Exercise data
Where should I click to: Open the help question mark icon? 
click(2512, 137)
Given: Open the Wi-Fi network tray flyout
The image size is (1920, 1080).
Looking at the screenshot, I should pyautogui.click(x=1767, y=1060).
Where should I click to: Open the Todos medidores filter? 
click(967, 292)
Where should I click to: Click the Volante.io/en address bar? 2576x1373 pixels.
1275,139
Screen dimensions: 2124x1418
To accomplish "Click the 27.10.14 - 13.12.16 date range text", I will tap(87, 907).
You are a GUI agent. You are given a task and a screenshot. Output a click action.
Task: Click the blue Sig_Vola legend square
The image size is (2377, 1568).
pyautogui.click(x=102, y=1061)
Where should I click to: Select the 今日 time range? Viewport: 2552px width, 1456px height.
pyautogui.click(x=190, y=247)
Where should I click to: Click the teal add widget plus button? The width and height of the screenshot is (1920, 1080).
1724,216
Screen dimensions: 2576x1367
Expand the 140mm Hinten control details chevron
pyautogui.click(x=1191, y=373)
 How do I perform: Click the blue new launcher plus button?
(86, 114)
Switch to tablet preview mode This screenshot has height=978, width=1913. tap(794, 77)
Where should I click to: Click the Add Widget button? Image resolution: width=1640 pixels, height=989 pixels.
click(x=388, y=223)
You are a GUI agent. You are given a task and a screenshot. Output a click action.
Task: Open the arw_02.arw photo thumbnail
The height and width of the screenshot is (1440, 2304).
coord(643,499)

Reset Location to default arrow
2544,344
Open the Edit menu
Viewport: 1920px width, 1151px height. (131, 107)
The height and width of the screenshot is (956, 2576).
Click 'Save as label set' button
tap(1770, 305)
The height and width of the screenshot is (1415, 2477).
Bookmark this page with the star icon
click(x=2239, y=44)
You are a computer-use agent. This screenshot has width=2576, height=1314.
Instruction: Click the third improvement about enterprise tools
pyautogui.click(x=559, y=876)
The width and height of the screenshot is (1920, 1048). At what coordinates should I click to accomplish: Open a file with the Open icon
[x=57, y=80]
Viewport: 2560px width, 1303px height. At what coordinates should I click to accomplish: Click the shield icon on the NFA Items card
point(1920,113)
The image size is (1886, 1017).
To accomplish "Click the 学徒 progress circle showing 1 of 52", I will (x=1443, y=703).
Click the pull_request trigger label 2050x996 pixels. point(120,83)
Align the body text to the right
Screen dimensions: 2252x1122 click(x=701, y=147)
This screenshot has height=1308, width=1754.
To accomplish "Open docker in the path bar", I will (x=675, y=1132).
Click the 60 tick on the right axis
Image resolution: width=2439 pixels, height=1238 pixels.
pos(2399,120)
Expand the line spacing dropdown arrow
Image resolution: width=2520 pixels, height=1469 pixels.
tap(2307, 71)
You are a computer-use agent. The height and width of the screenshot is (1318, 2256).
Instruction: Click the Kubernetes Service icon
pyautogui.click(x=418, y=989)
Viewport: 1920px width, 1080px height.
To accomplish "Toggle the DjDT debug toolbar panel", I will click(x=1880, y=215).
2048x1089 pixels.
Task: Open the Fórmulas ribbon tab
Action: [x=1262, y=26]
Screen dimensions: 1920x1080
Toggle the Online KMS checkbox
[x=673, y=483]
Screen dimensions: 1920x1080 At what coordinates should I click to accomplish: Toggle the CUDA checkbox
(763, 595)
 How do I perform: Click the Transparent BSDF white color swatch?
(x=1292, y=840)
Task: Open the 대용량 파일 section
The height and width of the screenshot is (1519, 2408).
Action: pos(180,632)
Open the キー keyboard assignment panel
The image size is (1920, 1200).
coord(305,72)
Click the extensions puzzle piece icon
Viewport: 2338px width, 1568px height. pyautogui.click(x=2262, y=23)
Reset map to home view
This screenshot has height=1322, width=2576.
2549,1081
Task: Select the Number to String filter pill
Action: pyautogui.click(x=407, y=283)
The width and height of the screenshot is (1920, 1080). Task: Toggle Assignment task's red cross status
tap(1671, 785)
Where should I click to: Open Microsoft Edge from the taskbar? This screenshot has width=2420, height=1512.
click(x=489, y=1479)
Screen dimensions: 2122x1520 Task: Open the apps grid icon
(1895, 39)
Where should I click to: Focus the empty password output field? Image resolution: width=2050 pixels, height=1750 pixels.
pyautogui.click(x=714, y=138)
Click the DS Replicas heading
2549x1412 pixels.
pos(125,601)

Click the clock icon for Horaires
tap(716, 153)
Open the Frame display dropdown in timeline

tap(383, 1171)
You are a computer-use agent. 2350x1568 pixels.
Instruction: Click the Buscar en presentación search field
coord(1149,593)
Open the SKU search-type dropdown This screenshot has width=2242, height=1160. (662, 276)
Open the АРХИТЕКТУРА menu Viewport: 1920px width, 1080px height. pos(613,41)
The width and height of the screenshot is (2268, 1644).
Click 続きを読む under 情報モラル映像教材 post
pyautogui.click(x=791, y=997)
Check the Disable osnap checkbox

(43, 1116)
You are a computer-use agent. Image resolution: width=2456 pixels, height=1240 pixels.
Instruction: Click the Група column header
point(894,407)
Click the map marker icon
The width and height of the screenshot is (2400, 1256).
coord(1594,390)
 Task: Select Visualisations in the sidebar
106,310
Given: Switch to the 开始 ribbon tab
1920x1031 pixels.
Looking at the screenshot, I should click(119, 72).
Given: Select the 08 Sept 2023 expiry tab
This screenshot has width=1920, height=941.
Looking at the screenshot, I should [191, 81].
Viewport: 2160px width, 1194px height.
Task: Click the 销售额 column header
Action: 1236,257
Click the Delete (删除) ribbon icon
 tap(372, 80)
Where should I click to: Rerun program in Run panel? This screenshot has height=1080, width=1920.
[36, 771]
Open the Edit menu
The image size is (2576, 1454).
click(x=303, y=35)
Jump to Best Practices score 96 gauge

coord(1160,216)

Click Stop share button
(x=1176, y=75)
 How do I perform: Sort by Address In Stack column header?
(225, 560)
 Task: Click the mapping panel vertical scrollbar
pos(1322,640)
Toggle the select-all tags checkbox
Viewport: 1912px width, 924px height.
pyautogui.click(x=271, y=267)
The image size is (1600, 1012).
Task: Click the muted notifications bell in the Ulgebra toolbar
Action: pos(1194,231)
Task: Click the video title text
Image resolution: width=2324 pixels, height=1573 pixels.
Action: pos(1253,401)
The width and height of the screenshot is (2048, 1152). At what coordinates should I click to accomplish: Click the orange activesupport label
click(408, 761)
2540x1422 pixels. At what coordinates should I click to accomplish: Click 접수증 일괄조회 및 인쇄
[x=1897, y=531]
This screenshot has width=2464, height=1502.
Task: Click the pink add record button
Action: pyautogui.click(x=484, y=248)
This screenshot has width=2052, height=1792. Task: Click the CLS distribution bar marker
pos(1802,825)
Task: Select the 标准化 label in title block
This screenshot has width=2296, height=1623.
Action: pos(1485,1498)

To do
What you return should match every line above exactly.

Task solution
Where should I click to: Open the help question mark icon? 
click(2512, 137)
Given: Open the Wi-Fi network tray flyout
The image size is (1920, 1080).
Looking at the screenshot, I should pyautogui.click(x=1767, y=1060).
Where should I click to: Open the Todos medidores filter? 
click(967, 292)
Where should I click to: Click the Volante.io/en address bar? 2576x1373 pixels.
1275,139
Screen dimensions: 2124x1418
To accomplish "Click the 27.10.14 - 13.12.16 date range text", I will tap(87, 907).
You are a GUI agent. You are given a task and a screenshot. Output a click action.
Task: Click the blue Sig_Vola legend square
The image size is (2377, 1568).
pyautogui.click(x=102, y=1061)
Where should I click to: Select the 今日 time range? Viewport: 2552px width, 1456px height.
pyautogui.click(x=190, y=247)
Where should I click to: Click the teal add widget plus button? The width and height of the screenshot is (1920, 1080).
1724,216
Screen dimensions: 2576x1367
Expand the 140mm Hinten control details chevron
pyautogui.click(x=1191, y=373)
 How do I perform: Click the blue new launcher plus button?
(86, 114)
Switch to tablet preview mode This screenshot has height=978, width=1913. tap(794, 77)
Where should I click to: Click the Add Widget button? Image resolution: width=1640 pixels, height=989 pixels.
click(x=388, y=223)
You are a GUI agent. You are given a task and a screenshot. Output a click action.
Task: Open the arw_02.arw photo thumbnail
The height and width of the screenshot is (1440, 2304).
coord(643,499)

Reset Location to default arrow
2544,344
Open the Edit menu
Viewport: 1920px width, 1151px height. (131, 107)
The height and width of the screenshot is (956, 2576).
Click 'Save as label set' button
tap(1770, 305)
The height and width of the screenshot is (1415, 2477).
Bookmark this page with the star icon
click(x=2239, y=44)
You are a computer-use agent. This screenshot has width=2576, height=1314.
Instruction: Click the third improvement about enterprise tools
pyautogui.click(x=559, y=876)
The width and height of the screenshot is (1920, 1048). At what coordinates should I click to accomplish: Open a file with the Open icon
[x=57, y=80]
Viewport: 2560px width, 1303px height. At what coordinates should I click to accomplish: Click the shield icon on the NFA Items card
point(1920,113)
The image size is (1886, 1017).
To accomplish "Click the 学徒 progress circle showing 1 of 52", I will (x=1443, y=703).
Click the pull_request trigger label 2050x996 pixels. point(120,83)
Align the body text to the right
Screen dimensions: 2252x1122 click(x=701, y=147)
This screenshot has height=1308, width=1754.
To accomplish "Open docker in the path bar", I will (x=675, y=1132).
Click the 60 tick on the right axis
Image resolution: width=2439 pixels, height=1238 pixels.
pos(2399,120)
Expand the line spacing dropdown arrow
Image resolution: width=2520 pixels, height=1469 pixels.
tap(2307, 71)
You are a computer-use agent. The height and width of the screenshot is (1318, 2256).
Instruction: Click the Kubernetes Service icon
pyautogui.click(x=418, y=989)
Viewport: 1920px width, 1080px height.
To accomplish "Toggle the DjDT debug toolbar panel", I will click(x=1880, y=215).
2048x1089 pixels.
Task: Open the Fórmulas ribbon tab
Action: [x=1262, y=26]
Screen dimensions: 1920x1080
Toggle the Online KMS checkbox
[x=673, y=483]
Screen dimensions: 1920x1080 At what coordinates should I click to accomplish: Toggle the CUDA checkbox
(763, 595)
 How do I perform: Click the Transparent BSDF white color swatch?
(x=1292, y=840)
Task: Open the 대용량 파일 section
The height and width of the screenshot is (1519, 2408).
Action: pos(180,632)
Open the キー keyboard assignment panel
The image size is (1920, 1200).
coord(305,72)
Click the extensions puzzle piece icon
Viewport: 2338px width, 1568px height. pyautogui.click(x=2262, y=23)
Reset map to home view
This screenshot has height=1322, width=2576.
2549,1081
Task: Select the Number to String filter pill
Action: pyautogui.click(x=407, y=283)
The width and height of the screenshot is (1920, 1080). Task: Toggle Assignment task's red cross status
tap(1671, 785)
Where should I click to: Open Microsoft Edge from the taskbar? This screenshot has width=2420, height=1512.
click(x=489, y=1479)
Screen dimensions: 2122x1520 Task: Open the apps grid icon
(1895, 39)
Where should I click to: Focus the empty password output field? Image resolution: width=2050 pixels, height=1750 pixels.
pyautogui.click(x=714, y=138)
Click the DS Replicas heading
2549x1412 pixels.
pos(125,601)

Click the clock icon for Horaires
tap(716, 153)
Open the Frame display dropdown in timeline

tap(383, 1171)
You are a computer-use agent. 2350x1568 pixels.
Instruction: Click the Buscar en presentación search field
coord(1149,593)
Open the SKU search-type dropdown This screenshot has width=2242, height=1160. (662, 276)
Open the АРХИТЕКТУРА menu Viewport: 1920px width, 1080px height. pos(613,41)
The width and height of the screenshot is (2268, 1644).
Click 続きを読む under 情報モラル映像教材 post
pyautogui.click(x=791, y=997)
Check the Disable osnap checkbox

(43, 1116)
You are a computer-use agent. Image resolution: width=2456 pixels, height=1240 pixels.
Instruction: Click the Група column header
point(894,407)
Click the map marker icon
The width and height of the screenshot is (2400, 1256).
coord(1594,390)
 Task: Select Visualisations in the sidebar
106,310
Given: Switch to the 开始 ribbon tab
1920x1031 pixels.
Looking at the screenshot, I should click(119, 72).
Given: Select the 08 Sept 2023 expiry tab
This screenshot has width=1920, height=941.
Looking at the screenshot, I should [191, 81].
Viewport: 2160px width, 1194px height.
Task: Click the 销售额 column header
Action: 1236,257
Click the Delete (删除) ribbon icon
 tap(372, 80)
Where should I click to: Rerun program in Run panel? This screenshot has height=1080, width=1920.
[36, 771]
Open the Edit menu
The image size is (2576, 1454).
click(x=303, y=35)
Jump to Best Practices score 96 gauge

coord(1160,216)

Click Stop share button
(x=1176, y=75)
 How do I perform: Sort by Address In Stack column header?
(225, 560)
 Task: Click the mapping panel vertical scrollbar
pos(1322,640)
Toggle the select-all tags checkbox
Viewport: 1912px width, 924px height.
pyautogui.click(x=271, y=267)
The image size is (1600, 1012).
Task: Click the muted notifications bell in the Ulgebra toolbar
Action: pos(1194,231)
Task: Click the video title text
Image resolution: width=2324 pixels, height=1573 pixels.
Action: pos(1253,401)
The width and height of the screenshot is (2048, 1152). At what coordinates should I click to accomplish: Click the orange activesupport label
click(408, 761)
2540x1422 pixels. At what coordinates should I click to accomplish: Click 접수증 일괄조회 및 인쇄
[x=1897, y=531]
This screenshot has width=2464, height=1502.
Task: Click the pink add record button
Action: pyautogui.click(x=484, y=248)
This screenshot has width=2052, height=1792. Task: Click the CLS distribution bar marker
pos(1802,825)
Task: Select the 标准化 label in title block
This screenshot has width=2296, height=1623.
Action: pos(1485,1498)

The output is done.